Data items:
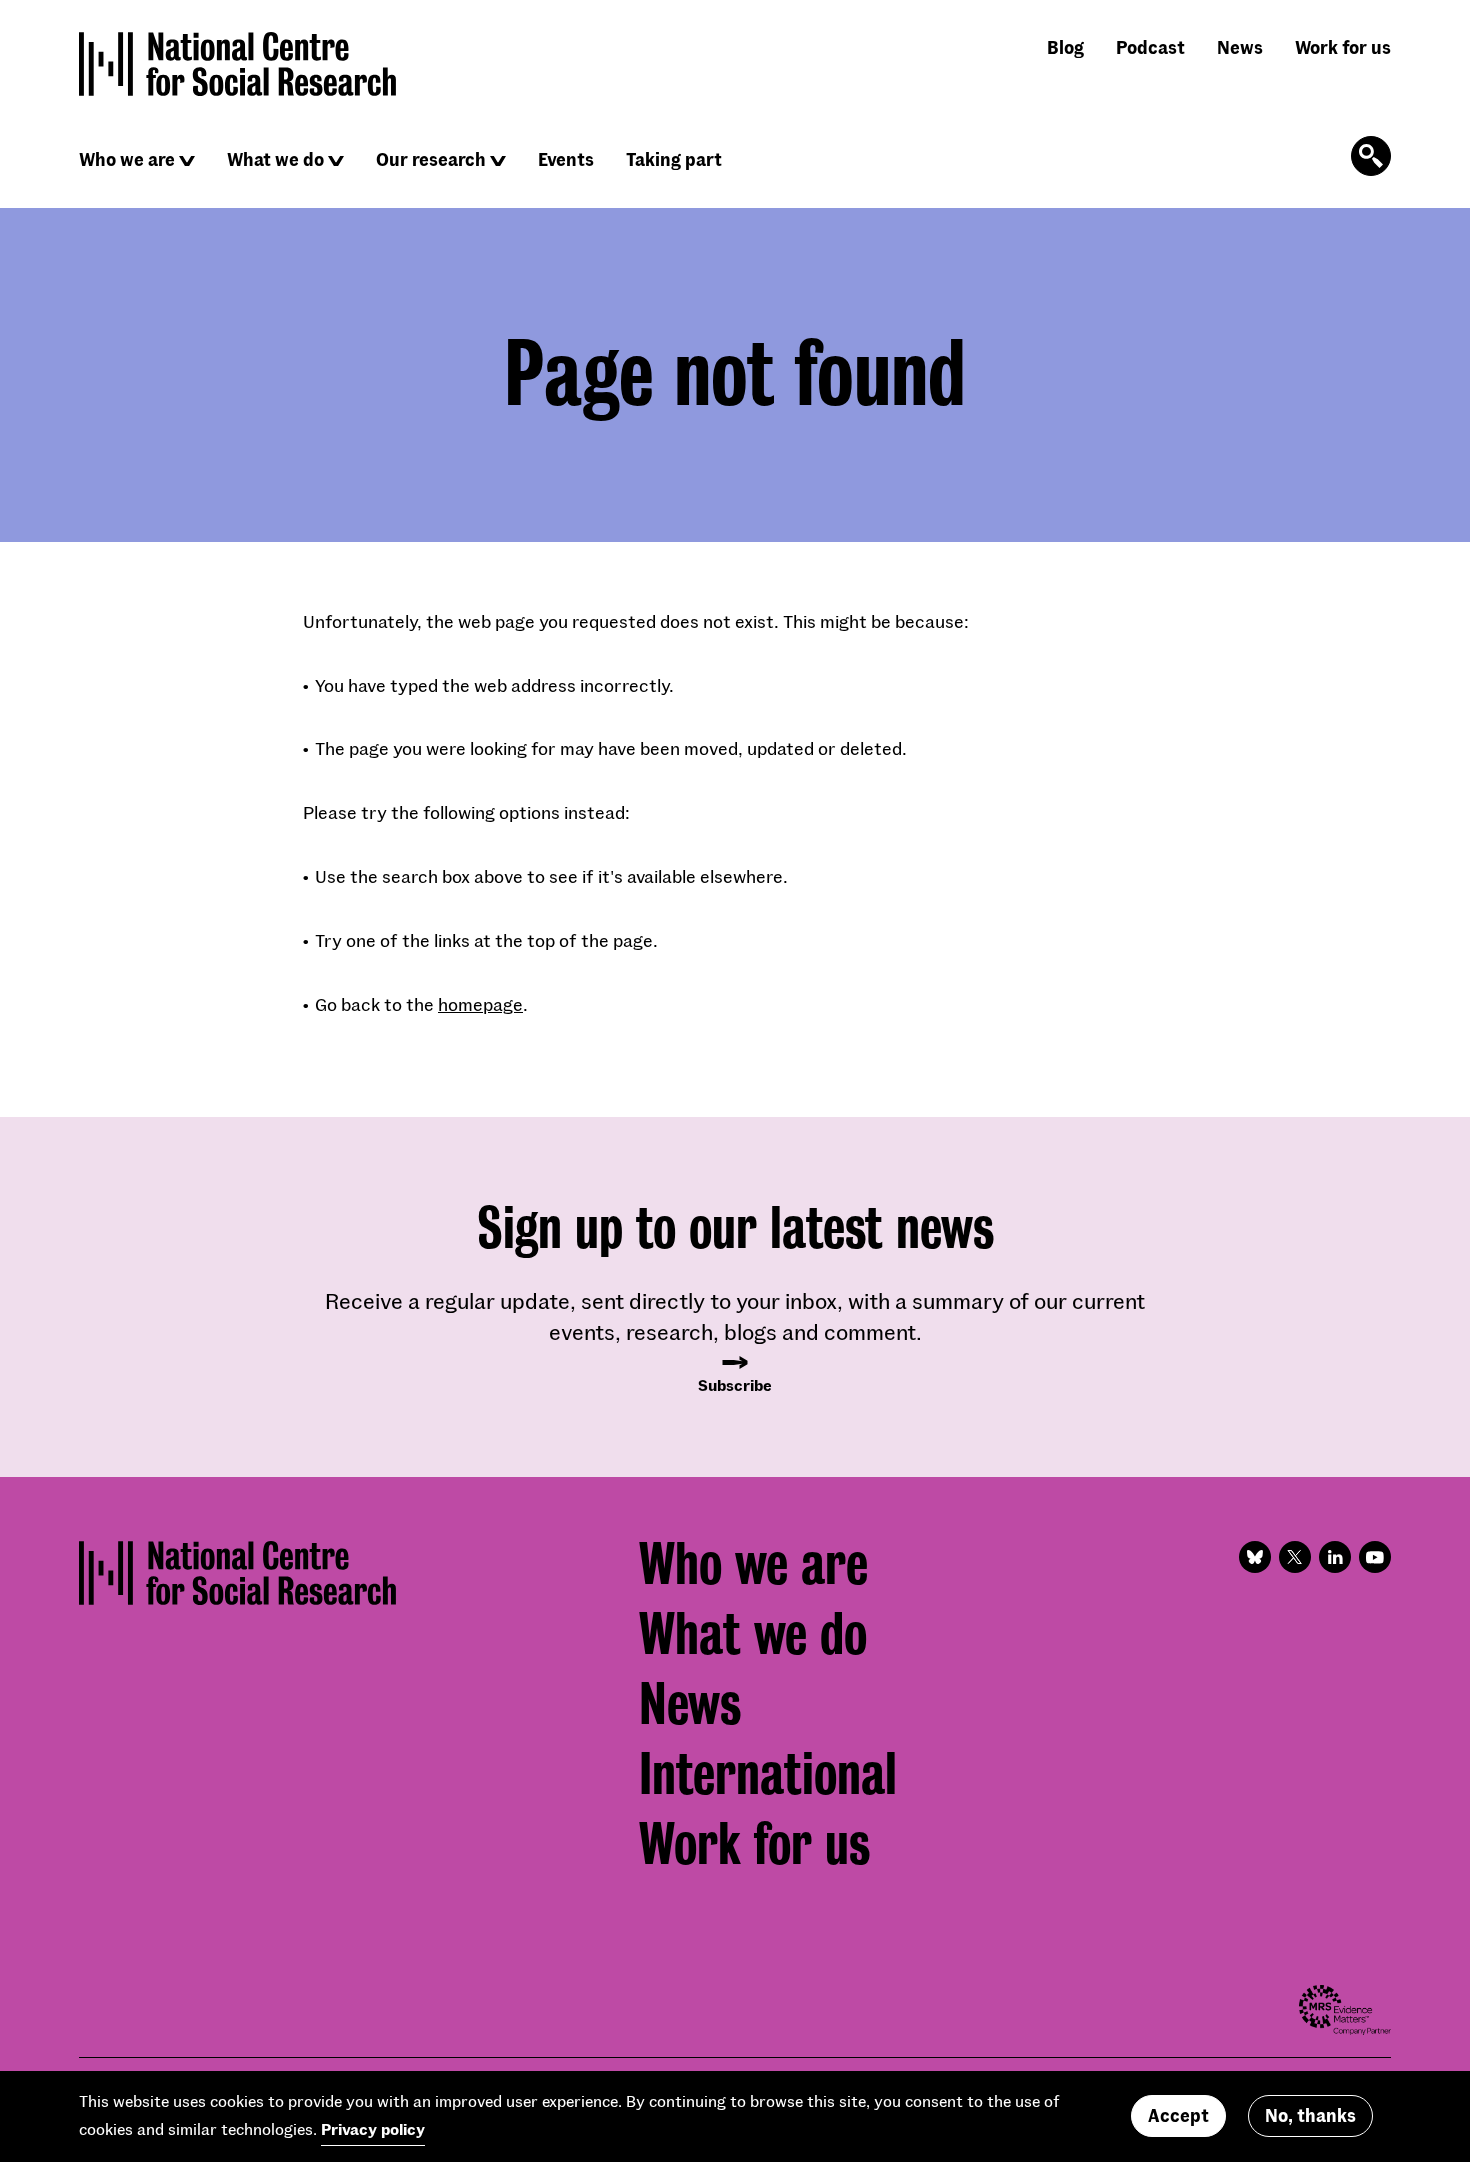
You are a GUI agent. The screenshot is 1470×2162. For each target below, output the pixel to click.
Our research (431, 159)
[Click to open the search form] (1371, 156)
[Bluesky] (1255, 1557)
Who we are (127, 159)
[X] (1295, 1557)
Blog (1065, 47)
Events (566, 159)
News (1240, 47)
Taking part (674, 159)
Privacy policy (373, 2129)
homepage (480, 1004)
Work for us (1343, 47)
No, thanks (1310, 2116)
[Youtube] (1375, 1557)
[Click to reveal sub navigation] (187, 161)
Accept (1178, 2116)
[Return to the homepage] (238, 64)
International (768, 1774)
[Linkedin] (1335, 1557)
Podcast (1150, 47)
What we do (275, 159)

** Assignment **
Exactly the lines from the one with "Taking part (674, 159)" through the end of the entries, both included, should be written out, and no others.

** Answer to the exercise **
Taking part (674, 159)
Privacy policy (373, 2129)
homepage (480, 1004)
Work for us (1343, 47)
No, thanks (1310, 2116)
[Youtube] (1375, 1557)
[Click to reveal sub navigation] (187, 161)
Accept (1178, 2116)
[Return to the homepage] (238, 64)
International (768, 1774)
[Linkedin] (1335, 1557)
Podcast (1150, 47)
What we do (275, 159)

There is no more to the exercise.